Loyola University Medical Center Maywood, IL, United States
Eliza Lewine, MD, Judy Trieu, MD, Abdul Haseeb, MD, MPH Loyola University Medical Center, Maywood, IL
Introduction: In the United States, breast cancer is the second leading cause of cancer death in women. Breast cancer rarely metastasizes to the gastrointestinal tract. With significant strides in breast cancer survivorship, gastrointestinal manifestations of recurrent disease are now being recognized on routine/diagnostic endoscopic evaluation.
Case Description/Methods: A 65 year old female with stage IV ER+, HER2+ lobular breast cancer, presented to GI clinic with early satiety, post-prandial vomiting, and a 20-lb weight loss. Cross-sectional imaging demonstrated gastric distension with antral wall thickening. EGD demonstrated severe stenosis at the pylorus requiring neonatal scope passage over a wire to traverse the stricture (Figure 1A, 1B). Biopsies of the stricture were consistent with metastatic breast cancer. Palliative radiation to the pylorus was performed. However, the patient returned with altered bowel habits and given personal history of tubular adenomas, she underwent a colonoscopy. A 2 mm polyp was incidentally found in the transverse colon (Figure 1C). Histology was consistent with metastatic adenocarcinoma with tumor markers (GATA3+, CK7+) supportive of breast cancer primary. She continues ongoing oncologic treatment.
Discussion: Approximately 3-12% of patients with breast cancer will develop GI metastases. Invasive lobular carcinoma is more likely to metastasize to the GI tract than ductal carcinoma. Colonoscopy reveals polyps with biopsies positive for CK7 and mammaglobin and negative for CK20; primary colon cancer is typically CK20-positive. This case illustrates the risk of gastrointestinal metastasis among patients with breast cancer especially lobular carcinoma. Studies demonstrate a timeframe of 1 to 10 years for development of metastasis. With improving breast cancer survivorship, future guidelines should consider earlier colorectal cancer screening, rather than more frequent, for patients with breast cancer diagnosed under 45.

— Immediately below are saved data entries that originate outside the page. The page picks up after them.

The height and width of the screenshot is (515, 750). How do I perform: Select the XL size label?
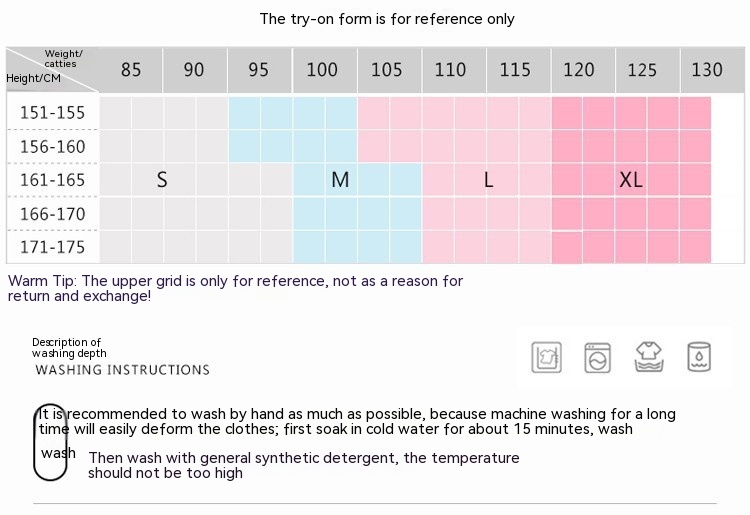631,180
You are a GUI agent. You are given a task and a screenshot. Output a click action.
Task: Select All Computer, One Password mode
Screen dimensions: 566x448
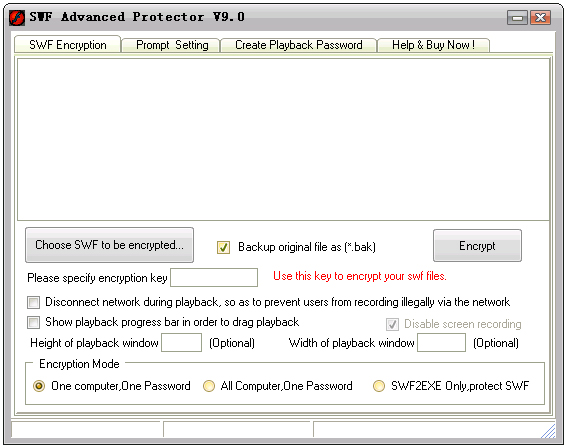(209, 386)
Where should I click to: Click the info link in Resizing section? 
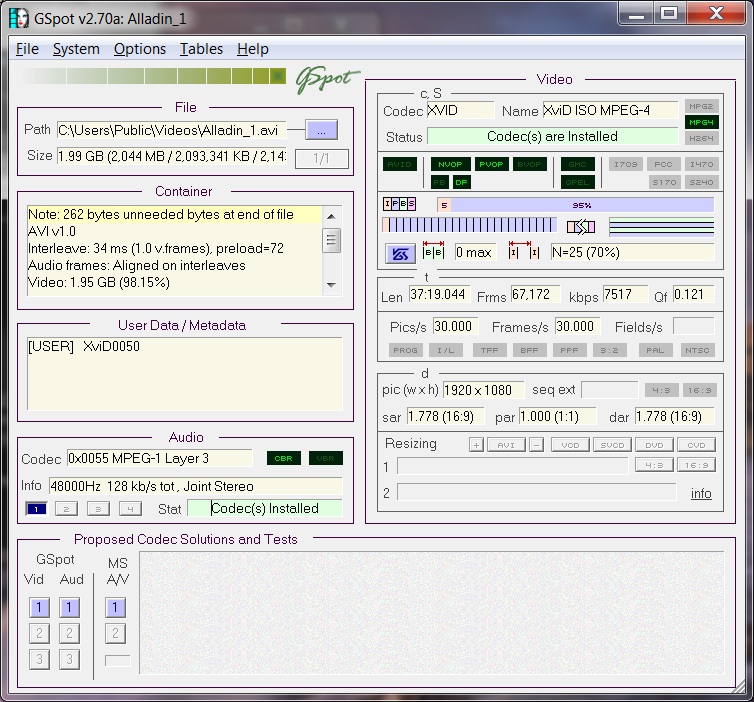pos(701,493)
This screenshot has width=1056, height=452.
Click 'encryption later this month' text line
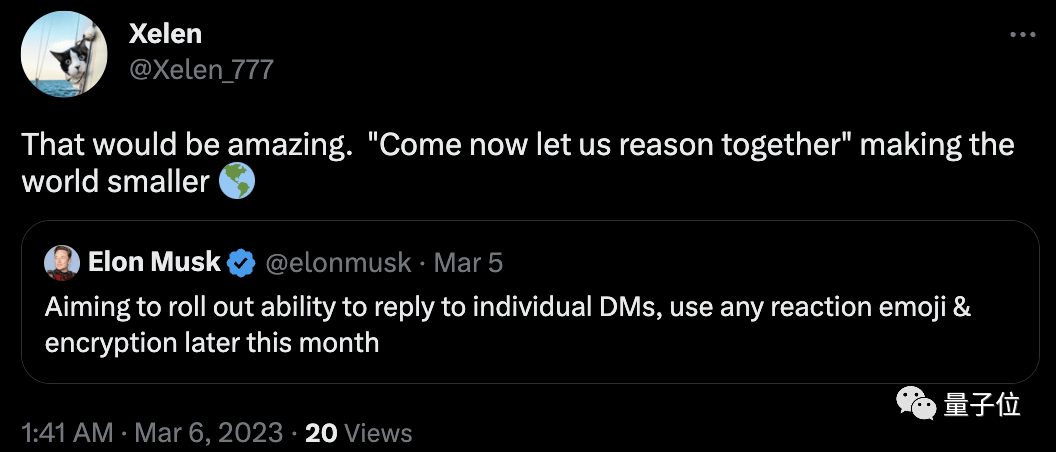point(212,343)
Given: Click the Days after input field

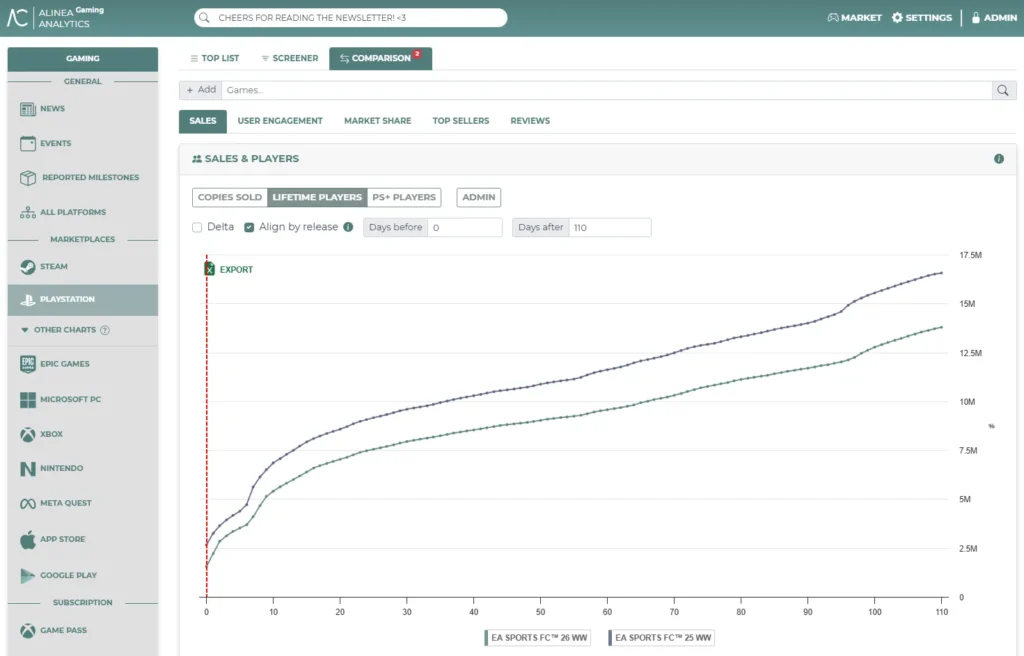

Figure: Figure 1: EGD revealed severe pyloric stenosis (A) that was traversed with an ultra-thin scope over a wire (B). Colonoscopy showed a 2mm polyp (C) in the transverse colon
Disclosures: Eliza Lewine indicated no relevant financial relationships. Judy Trieu indicated no relevant financial relationships. Abdul Haseeb indicated no relevant financial relationships.
Eliza Lewine, MD, Judy Trieu, MD, Abdul Haseeb, MD, MPH. P0221 - Breast Cancer Metastases to the GI Tract in the Era of Improved Breast Cancer Survivorship, ACG 2021 Annual Scientific Meeting Abstracts. Las Vegas, Nevada: American College of Gastroenterology.